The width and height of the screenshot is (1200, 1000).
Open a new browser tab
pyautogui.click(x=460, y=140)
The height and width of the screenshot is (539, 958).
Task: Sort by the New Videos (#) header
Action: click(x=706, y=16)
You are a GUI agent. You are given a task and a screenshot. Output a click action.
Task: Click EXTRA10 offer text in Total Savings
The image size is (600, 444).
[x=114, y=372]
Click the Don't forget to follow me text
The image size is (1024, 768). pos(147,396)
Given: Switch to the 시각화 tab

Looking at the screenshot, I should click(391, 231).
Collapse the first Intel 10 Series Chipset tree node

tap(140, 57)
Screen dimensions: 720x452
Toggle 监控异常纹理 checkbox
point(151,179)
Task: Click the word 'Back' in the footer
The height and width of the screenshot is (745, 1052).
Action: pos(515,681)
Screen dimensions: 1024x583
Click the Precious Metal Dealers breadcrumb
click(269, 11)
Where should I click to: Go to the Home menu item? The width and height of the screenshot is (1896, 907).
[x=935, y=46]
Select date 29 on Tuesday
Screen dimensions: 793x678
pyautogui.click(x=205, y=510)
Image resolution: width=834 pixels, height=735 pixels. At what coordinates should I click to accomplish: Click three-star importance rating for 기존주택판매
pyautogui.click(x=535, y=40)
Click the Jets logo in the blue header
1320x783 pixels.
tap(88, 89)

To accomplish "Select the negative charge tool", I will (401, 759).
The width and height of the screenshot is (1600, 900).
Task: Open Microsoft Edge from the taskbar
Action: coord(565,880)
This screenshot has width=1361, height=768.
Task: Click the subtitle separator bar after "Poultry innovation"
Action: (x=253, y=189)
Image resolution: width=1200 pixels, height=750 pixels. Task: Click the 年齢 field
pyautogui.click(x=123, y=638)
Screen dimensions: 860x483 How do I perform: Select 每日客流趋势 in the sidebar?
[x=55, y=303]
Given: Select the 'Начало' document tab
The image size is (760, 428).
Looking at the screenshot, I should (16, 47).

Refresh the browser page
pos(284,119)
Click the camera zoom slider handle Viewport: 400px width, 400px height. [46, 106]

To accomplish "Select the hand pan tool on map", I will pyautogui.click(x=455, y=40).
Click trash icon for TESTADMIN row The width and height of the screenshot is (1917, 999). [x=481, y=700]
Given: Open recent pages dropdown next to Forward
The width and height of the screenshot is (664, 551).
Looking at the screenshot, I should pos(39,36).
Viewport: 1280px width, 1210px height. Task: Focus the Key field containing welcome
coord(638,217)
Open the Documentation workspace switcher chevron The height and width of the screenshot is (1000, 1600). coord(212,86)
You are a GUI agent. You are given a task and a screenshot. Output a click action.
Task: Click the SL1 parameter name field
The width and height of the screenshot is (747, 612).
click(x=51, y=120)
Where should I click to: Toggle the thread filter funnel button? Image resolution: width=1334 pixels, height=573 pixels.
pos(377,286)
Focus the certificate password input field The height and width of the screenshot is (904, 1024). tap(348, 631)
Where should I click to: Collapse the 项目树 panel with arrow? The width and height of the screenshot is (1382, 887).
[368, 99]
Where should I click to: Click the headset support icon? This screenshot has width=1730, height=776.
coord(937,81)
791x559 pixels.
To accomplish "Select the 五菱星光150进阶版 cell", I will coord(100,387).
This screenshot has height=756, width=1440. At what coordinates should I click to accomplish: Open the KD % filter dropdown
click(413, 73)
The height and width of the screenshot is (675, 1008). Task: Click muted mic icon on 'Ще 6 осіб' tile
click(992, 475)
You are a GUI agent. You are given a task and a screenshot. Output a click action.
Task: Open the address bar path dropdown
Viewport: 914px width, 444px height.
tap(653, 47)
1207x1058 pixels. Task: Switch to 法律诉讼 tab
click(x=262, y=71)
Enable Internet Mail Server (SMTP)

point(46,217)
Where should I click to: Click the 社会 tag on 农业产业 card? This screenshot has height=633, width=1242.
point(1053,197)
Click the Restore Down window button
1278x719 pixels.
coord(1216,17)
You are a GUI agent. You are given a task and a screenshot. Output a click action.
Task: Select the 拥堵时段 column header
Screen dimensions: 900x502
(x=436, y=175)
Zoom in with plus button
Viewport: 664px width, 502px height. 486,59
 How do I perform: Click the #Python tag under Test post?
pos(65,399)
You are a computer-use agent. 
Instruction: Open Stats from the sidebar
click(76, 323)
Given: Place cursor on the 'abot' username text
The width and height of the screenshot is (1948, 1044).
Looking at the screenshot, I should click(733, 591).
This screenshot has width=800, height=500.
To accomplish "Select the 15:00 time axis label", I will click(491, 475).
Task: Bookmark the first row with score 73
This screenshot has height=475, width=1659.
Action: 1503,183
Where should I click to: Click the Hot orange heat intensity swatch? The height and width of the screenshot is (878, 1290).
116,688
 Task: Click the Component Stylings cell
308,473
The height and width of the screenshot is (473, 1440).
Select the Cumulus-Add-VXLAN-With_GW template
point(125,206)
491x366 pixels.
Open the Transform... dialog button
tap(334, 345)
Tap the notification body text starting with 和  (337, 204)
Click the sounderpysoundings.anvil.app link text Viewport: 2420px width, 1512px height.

▸ WHAT IS EXPECTED
Using the entries above, output exactly the lines between the line holding "Click trash icon" and the line holding "You are a computer-use agent.", end lines included, and nothing more.

▸ ANSWER SPACE
Click trash icon for TESTADMIN row The width and height of the screenshot is (1917, 999). [x=481, y=700]
Given: Open recent pages dropdown next to Forward
The width and height of the screenshot is (664, 551).
Looking at the screenshot, I should pos(39,36).
Viewport: 1280px width, 1210px height. Task: Focus the Key field containing welcome
coord(638,217)
Open the Documentation workspace switcher chevron The height and width of the screenshot is (1000, 1600). coord(212,86)
You are a GUI agent. You are given a task and a screenshot. Output a click action.
Task: Click the SL1 parameter name field
The width and height of the screenshot is (747, 612).
click(x=51, y=120)
Where should I click to: Toggle the thread filter funnel button? Image resolution: width=1334 pixels, height=573 pixels.
pos(377,286)
Focus the certificate password input field The height and width of the screenshot is (904, 1024). tap(348, 631)
Where should I click to: Collapse the 项目树 panel with arrow? The width and height of the screenshot is (1382, 887).
[368, 99]
Where should I click to: Click the headset support icon? This screenshot has width=1730, height=776.
coord(937,81)
791x559 pixels.
To accomplish "Select the 五菱星光150进阶版 cell", I will coord(100,387).
This screenshot has height=756, width=1440. At what coordinates should I click to accomplish: Open the KD % filter dropdown
click(413, 73)
The height and width of the screenshot is (675, 1008). Task: Click muted mic icon on 'Ще 6 осіб' tile
click(992, 475)
You are a GUI agent. You are given a task and a screenshot. Output a click action.
Task: Open the address bar path dropdown
Viewport: 914px width, 444px height.
tap(653, 47)
1207x1058 pixels. Task: Switch to 法律诉讼 tab
click(x=262, y=71)
Enable Internet Mail Server (SMTP)

point(46,217)
Where should I click to: Click the 社会 tag on 农业产业 card? This screenshot has height=633, width=1242.
point(1053,197)
Click the Restore Down window button
1278x719 pixels.
coord(1216,17)
You are a GUI agent. You are given a task and a screenshot. Output a click action.
Task: Select the 拥堵时段 column header
Screen dimensions: 900x502
(x=436, y=175)
Zoom in with plus button
Viewport: 664px width, 502px height. 486,59
 How do I perform: Click the #Python tag under Test post?
pos(65,399)
You are a computer-use agent. 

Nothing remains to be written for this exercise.